Cette image est probablement la plus célèbre de toute l’histoire des cérémonies d’ouverture olympiques. Atlanta, la si contestée Atlanta, a réussi ce tour de force. Ou plutôt, l’icône Ali l’a rendue possible. Qui d’autre ? Il n’est alors plus ce personnage si controversé et clivant, rejeté par une partie de sa propre opinion publique. Il est devenu un emblème fédérateur. Ce n’est pas le moindre des pieds-de-nez du si paradoxal monsieur Ali.

Mettre Ali sur cette plateforme était un coup de génie qui a transformé une très jolie cérémonie en une célébration, écrira le journaliste George Vecsey dans le New York Times. J’étais assis entre un confrère noir et une consœur blanche en tribunes et quand nous avons vu Ali surgir, nous nous sommes spontanément tapés dans les mains devant l’audace et la perfection de ce moment. Ali était aux Jeux. Ali était au sommet. Allumant la flamme. Volant comme un papillon, et nous piquant comme une abeille, tous autant que nous étions.”

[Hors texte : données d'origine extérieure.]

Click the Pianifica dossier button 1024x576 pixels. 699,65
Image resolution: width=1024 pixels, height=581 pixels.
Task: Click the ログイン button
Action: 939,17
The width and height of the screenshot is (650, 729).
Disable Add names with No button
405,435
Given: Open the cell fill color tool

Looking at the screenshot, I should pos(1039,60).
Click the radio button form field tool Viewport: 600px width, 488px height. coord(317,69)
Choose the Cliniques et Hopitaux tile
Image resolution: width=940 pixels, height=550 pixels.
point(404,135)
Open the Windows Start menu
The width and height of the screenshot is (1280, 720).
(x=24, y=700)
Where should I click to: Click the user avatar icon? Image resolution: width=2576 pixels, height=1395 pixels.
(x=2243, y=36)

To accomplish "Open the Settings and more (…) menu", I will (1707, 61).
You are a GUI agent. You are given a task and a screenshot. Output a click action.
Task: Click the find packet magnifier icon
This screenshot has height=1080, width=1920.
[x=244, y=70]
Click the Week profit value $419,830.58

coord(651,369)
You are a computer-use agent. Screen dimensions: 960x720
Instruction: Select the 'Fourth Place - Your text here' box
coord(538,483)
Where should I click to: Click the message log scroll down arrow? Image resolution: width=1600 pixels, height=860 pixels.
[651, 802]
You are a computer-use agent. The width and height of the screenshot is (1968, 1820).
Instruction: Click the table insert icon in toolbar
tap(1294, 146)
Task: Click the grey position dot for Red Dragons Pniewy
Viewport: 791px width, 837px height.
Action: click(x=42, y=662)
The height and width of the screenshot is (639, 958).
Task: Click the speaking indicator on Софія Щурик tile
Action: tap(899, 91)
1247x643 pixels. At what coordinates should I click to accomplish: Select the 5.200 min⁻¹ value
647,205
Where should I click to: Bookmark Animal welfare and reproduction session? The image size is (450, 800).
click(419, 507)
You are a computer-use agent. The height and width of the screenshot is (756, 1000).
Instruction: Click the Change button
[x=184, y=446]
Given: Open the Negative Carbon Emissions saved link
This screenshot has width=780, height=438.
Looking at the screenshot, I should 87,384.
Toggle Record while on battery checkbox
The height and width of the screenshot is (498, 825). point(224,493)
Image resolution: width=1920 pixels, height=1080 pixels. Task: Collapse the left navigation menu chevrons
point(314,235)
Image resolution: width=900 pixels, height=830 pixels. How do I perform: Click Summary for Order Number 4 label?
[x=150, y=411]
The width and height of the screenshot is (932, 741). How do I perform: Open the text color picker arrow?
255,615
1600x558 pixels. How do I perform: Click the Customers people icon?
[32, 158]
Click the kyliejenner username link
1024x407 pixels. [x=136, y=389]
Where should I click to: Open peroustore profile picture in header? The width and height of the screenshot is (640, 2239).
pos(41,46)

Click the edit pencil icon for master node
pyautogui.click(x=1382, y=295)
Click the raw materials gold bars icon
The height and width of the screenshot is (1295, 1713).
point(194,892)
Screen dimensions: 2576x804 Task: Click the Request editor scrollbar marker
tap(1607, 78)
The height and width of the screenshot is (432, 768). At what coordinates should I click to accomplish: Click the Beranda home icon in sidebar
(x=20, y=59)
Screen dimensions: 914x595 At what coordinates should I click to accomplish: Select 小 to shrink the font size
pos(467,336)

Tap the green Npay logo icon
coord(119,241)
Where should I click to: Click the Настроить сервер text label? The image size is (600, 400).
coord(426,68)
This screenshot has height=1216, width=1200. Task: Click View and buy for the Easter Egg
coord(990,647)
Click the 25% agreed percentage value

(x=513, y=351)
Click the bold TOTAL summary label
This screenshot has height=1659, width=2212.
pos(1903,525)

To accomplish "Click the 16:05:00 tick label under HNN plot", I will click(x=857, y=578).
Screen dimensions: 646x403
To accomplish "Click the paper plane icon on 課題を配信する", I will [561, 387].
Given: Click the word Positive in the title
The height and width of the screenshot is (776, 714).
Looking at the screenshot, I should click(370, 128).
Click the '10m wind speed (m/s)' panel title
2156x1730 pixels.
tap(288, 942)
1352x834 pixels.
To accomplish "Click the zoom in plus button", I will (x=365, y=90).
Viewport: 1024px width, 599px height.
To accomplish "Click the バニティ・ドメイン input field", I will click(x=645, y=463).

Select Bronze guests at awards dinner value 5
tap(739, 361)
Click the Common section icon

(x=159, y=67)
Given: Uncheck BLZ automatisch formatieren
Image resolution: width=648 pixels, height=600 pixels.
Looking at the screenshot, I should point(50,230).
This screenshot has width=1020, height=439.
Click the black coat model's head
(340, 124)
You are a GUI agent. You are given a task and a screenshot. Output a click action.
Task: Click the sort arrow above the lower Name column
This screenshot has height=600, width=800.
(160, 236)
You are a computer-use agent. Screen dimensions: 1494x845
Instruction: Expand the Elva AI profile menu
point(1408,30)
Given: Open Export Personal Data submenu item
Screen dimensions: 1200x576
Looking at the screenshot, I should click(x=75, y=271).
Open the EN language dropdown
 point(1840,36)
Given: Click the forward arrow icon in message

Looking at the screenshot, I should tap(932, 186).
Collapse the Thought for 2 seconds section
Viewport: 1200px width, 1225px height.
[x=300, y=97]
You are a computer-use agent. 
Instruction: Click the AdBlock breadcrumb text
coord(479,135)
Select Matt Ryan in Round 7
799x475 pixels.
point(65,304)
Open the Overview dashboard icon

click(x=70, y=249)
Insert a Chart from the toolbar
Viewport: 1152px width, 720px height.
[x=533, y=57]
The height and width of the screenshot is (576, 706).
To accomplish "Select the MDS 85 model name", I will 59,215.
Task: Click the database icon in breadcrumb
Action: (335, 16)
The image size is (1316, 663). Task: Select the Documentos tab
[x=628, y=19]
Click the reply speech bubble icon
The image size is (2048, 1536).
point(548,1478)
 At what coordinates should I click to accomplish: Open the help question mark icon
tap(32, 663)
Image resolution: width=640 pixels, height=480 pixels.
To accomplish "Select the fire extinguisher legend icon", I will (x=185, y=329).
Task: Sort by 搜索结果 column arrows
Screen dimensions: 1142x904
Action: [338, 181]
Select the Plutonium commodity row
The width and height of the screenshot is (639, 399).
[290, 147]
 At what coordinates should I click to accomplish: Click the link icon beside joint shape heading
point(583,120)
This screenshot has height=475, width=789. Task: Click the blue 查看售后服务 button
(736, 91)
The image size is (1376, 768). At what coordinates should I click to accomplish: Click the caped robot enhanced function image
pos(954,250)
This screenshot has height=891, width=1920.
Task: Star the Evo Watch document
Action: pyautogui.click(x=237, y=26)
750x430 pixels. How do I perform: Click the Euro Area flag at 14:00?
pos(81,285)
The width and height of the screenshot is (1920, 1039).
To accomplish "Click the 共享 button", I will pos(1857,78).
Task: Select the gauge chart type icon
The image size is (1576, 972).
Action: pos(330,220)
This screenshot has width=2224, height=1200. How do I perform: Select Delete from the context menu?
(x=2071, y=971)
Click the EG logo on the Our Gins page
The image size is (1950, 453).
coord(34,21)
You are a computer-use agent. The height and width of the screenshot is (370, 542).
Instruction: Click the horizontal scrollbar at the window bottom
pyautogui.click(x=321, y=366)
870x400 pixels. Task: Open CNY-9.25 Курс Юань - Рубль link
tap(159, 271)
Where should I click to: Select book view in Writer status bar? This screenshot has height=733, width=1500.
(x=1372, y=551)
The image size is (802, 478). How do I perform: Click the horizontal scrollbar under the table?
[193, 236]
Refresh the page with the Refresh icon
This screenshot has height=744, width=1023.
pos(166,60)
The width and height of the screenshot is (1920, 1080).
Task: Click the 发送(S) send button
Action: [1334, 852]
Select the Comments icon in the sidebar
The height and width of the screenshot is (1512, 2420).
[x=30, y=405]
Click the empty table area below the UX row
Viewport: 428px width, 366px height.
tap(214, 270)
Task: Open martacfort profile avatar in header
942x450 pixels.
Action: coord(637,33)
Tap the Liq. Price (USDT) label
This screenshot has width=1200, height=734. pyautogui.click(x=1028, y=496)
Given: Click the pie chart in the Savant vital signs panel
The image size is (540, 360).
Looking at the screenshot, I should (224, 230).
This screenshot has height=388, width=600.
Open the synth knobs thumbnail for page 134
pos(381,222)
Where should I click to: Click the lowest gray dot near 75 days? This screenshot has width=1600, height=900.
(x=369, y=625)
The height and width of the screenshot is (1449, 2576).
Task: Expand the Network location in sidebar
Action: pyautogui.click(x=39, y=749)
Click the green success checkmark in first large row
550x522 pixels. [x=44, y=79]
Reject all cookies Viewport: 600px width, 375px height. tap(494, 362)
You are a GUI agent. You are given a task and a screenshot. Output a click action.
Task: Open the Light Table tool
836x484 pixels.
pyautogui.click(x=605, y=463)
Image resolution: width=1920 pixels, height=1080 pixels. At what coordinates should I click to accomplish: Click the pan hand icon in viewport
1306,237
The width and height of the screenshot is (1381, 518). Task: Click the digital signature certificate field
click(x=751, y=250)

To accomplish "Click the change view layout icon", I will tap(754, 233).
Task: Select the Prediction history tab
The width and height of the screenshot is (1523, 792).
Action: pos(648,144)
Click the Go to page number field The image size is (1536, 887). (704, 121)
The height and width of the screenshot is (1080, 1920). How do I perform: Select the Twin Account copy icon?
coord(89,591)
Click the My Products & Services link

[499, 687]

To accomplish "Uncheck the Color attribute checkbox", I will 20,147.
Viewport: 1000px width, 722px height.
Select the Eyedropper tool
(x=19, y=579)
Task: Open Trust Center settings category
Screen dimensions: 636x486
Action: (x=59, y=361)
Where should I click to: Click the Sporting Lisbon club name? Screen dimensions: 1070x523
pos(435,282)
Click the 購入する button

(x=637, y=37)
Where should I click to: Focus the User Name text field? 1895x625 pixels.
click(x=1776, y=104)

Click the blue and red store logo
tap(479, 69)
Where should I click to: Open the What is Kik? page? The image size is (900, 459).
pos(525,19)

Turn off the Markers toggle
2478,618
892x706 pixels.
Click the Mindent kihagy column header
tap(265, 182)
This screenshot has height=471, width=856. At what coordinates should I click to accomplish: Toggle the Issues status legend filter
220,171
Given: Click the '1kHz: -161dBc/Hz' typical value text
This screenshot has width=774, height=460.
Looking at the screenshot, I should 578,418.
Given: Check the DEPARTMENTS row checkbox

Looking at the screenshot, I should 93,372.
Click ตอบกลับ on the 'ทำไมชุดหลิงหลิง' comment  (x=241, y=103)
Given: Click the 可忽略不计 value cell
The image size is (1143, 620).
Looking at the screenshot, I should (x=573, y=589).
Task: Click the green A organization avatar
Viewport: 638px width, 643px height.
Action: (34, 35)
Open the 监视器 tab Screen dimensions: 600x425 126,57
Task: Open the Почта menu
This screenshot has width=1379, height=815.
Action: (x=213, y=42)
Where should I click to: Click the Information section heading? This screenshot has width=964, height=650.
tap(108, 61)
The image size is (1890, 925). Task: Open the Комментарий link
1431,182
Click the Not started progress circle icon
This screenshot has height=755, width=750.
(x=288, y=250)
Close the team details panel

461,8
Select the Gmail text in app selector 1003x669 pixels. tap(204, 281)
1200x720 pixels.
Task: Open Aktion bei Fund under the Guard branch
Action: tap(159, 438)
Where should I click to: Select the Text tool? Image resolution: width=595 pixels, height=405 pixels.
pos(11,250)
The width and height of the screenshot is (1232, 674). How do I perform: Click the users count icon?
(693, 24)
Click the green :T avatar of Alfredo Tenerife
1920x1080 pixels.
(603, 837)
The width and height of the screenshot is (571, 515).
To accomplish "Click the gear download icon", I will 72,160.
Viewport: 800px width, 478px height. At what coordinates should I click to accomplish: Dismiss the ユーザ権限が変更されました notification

En 1996, Mohamed Ali avait ému le monde entier

Si la vie de Mohamed Ali est digne d’un roman, sa seule histoire olympique, du feu sacré de Rome à la flamme d’Atlanta, suffirait presque à le résumer. Ce sont les Jeux qui ont révélé au monde en 1960 un gamin à peine sorti de l’adolescence. Eux, encore, qui ont mondialement entériné son aura et sa popularité 46 ans plus tard. En 1999, Ali a été désigné “Sportif du XXe siècle” aussi bien par la BBC que par Sports Illustrated. Ses accomplissements sportifs et l’envergure de sa personnalité justifiaient ce choix, mais l’image encore fraîche dans les esprits de la cérémonie d’Atlanta a sans doute aidé aussi.

Comme un ultime symbole, c’est lors d’une autre cérémonie olympique, en 2012, à Londres, que Mohamed Ali apparaitra pour une des toutes dernières fois en public. Comme un adieu ne disant pas son nom. La boucle de l’anneau était bouclée.